De ce fait, tant L’Idiot que Anna Karenina sont des représentations de sociétés. Leurs contextes, histoires, réussites et échecs. Chaque membre d’une telle ou telle société a, par le fait même, goûté des victoires ou subi des péripéties qui ont laissé des séquelles.
Bagage de l’auteur
Pendant longtemps je ne m’occupais jamais des pré- et postfaces. Je désirais consommer et digérer un roman tel quel. C’est une façon de faire techniquement tout aussi bonne qu’une autre. Après tout, une fois une œuvre lancée auprès du grand public, l’artiste peut marteler les points qu’il veut, le public en sera néanmoins le juge.

Cependant, cette habitude a changé dernièrement et j’en suis très heureux. Connaître le contexte de création d’une œuvre peut, dans bien des cas, en augmenter notre appréciation.
Lev souffre d’épilepsie, Dostoïevski aussi. Son personnage revient de la Suisse au début. L’auteur y habitait au moment de la rédaction. Dostoïevski et sa femme vivaient dans la précarité financière et voilà que plusieurs personnages dans l’histoire tiennent tant à l’argent (il y a même un mini-mystère concernant un rouleau de monnaie porté disparu). L’artiste a créé L’Idiot en plusieurs séquences et avait de la difficulté à façonner non seulement l’histoire en général, mais le personnage de Lev aussi. Comble du fait, avant d’avoir lu la postface, je remarquais que le personnage avait changé d’attitude entre la première et la deuxième partie.
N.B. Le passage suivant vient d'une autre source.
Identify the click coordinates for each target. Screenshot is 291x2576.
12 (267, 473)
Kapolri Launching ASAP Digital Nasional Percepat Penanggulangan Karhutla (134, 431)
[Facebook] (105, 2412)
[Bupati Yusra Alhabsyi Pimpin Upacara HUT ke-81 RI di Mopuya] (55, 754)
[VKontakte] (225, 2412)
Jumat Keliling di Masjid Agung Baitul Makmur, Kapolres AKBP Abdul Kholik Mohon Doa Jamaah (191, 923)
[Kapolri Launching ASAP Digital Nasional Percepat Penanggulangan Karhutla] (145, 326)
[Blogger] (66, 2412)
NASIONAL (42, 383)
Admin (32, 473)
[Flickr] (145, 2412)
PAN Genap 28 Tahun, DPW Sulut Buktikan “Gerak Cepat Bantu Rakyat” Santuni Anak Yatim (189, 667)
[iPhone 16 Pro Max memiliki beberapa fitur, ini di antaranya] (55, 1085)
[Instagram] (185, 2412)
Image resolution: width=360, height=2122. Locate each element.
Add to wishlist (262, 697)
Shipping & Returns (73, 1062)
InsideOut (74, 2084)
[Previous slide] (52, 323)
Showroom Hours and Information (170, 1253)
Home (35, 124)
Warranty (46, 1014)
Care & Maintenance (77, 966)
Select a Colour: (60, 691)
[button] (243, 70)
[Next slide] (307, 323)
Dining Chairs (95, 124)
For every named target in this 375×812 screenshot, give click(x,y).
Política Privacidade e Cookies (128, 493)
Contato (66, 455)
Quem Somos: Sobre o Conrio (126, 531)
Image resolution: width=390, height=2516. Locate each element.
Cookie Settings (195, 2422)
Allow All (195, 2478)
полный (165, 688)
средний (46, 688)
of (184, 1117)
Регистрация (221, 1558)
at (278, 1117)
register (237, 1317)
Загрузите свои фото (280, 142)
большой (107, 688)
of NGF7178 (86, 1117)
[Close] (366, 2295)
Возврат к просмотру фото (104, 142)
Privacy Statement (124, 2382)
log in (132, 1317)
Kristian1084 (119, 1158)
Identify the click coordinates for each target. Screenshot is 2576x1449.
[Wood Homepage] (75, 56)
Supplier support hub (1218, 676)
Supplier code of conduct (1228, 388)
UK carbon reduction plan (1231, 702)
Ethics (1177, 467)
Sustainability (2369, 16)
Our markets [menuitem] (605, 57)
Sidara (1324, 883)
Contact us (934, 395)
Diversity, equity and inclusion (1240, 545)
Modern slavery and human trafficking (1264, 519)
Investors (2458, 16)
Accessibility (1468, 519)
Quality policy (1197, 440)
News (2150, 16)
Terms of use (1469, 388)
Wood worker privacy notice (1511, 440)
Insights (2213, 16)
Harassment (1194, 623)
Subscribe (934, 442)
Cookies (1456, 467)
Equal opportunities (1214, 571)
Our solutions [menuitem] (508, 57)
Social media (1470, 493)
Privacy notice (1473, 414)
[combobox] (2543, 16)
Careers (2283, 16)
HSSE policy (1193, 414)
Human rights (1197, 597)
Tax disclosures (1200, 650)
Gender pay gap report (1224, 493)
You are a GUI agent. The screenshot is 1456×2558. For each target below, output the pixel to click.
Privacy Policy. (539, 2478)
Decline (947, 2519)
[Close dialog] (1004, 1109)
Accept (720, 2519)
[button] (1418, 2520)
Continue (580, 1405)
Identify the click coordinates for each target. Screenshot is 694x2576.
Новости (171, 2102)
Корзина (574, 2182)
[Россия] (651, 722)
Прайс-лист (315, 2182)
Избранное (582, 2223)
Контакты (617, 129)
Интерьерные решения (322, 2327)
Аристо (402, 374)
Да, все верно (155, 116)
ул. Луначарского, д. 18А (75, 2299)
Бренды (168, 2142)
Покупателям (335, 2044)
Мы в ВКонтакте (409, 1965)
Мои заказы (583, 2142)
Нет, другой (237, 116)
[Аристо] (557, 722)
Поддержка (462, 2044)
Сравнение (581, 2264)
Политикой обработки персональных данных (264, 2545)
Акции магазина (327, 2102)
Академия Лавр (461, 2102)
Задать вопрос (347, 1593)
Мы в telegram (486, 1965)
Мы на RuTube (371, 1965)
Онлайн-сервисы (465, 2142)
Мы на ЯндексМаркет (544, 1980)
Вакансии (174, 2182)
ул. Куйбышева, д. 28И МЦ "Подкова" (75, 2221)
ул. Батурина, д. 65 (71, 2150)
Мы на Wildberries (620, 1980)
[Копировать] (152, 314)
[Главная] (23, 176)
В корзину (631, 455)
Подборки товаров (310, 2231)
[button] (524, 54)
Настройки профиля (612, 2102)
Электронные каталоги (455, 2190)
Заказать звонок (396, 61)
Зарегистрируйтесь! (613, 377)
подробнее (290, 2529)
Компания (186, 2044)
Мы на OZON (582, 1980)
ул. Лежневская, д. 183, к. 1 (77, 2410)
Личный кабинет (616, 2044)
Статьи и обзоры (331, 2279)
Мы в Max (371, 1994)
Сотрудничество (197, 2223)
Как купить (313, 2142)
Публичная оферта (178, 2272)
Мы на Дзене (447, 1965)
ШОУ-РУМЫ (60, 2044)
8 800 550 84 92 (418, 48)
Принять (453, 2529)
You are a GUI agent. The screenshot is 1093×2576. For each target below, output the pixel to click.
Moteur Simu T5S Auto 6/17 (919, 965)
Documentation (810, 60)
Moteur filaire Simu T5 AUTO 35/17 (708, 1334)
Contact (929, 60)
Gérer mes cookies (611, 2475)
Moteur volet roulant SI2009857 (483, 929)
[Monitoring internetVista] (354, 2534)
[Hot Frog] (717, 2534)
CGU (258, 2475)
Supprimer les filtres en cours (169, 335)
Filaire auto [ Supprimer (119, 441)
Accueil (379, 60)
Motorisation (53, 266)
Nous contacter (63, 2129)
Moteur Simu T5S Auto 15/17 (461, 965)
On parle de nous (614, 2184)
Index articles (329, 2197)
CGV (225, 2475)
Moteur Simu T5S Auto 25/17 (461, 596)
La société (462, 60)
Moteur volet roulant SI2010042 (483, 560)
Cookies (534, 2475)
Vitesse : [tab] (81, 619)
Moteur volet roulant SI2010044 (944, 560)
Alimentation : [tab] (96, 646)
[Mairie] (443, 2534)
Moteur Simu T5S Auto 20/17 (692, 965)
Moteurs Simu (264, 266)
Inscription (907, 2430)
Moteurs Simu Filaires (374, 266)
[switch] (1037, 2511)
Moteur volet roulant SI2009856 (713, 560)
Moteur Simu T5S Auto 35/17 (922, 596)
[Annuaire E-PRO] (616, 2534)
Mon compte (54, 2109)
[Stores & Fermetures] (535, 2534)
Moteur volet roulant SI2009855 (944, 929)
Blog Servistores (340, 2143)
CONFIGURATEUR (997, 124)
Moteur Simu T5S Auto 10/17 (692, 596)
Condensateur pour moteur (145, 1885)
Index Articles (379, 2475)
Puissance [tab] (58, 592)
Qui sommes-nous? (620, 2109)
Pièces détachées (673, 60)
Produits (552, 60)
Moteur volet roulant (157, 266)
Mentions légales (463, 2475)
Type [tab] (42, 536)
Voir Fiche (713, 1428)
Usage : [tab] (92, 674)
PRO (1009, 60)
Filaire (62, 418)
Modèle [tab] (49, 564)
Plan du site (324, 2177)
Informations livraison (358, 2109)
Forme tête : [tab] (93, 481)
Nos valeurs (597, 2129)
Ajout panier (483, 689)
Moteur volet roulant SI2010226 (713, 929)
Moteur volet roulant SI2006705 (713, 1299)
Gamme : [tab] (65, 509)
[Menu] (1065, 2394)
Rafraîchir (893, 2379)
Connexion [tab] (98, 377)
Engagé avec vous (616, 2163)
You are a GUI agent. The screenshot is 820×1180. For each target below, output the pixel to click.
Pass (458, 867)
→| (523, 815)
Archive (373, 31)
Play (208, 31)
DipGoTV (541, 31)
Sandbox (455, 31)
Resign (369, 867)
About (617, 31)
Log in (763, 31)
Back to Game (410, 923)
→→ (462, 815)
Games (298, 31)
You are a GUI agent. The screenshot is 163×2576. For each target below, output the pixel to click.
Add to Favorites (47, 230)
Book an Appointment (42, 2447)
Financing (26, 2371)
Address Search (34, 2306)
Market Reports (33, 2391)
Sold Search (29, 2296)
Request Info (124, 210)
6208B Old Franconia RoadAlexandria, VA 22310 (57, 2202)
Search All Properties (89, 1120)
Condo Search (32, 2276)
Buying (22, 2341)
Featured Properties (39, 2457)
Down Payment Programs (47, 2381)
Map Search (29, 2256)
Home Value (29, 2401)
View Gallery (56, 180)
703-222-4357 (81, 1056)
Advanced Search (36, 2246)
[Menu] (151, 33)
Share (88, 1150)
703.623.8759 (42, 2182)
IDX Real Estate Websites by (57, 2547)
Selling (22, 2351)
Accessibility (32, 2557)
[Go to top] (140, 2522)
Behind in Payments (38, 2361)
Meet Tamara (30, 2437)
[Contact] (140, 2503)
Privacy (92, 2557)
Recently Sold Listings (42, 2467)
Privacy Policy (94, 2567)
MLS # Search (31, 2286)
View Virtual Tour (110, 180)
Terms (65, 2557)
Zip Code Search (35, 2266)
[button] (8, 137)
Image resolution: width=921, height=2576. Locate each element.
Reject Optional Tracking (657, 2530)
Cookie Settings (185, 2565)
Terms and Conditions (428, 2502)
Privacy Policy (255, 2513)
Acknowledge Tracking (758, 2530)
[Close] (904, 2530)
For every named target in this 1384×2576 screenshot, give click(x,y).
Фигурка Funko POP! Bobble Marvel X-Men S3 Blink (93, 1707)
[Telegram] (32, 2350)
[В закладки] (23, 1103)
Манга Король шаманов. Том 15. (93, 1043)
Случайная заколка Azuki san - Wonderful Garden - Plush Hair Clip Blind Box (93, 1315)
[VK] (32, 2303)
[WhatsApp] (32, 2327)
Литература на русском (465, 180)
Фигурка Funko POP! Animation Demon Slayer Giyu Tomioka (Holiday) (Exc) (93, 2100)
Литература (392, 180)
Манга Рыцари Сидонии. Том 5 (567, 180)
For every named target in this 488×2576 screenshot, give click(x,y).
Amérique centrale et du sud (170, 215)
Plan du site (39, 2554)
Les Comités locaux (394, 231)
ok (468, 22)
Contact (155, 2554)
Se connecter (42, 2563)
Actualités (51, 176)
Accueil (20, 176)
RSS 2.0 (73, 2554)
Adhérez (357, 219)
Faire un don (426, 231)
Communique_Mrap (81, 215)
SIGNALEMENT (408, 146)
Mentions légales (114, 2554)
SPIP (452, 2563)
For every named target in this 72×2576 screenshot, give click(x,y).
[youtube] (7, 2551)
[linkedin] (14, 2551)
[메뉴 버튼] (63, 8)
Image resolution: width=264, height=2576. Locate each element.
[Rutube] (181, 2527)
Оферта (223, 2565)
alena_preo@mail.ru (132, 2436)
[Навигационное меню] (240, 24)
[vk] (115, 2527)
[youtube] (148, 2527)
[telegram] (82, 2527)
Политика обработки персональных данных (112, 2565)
Ais-je trouvé le bouquin super formidable simplement en ayant lu la postface? Non, mais je le comprends mieux. Et ce n’est pas pour dire que je ne le comprenais pas, mais maintenant c’est mieux.
Donc, si jamais vous doutez de la qualité d’un livre, explorez l’histoire de sa réalisation. Cela ne garantira jamais que vous adorerez le produit final, mais c’est bien de savoir comment et pourquoi le livre, film, tableau, pièce de théâtre ou toute autre expression artistique est ainsi.
Dans le pire des cas, on se dit : « Ah, voilà pourquoi j’ai détesté ça! ».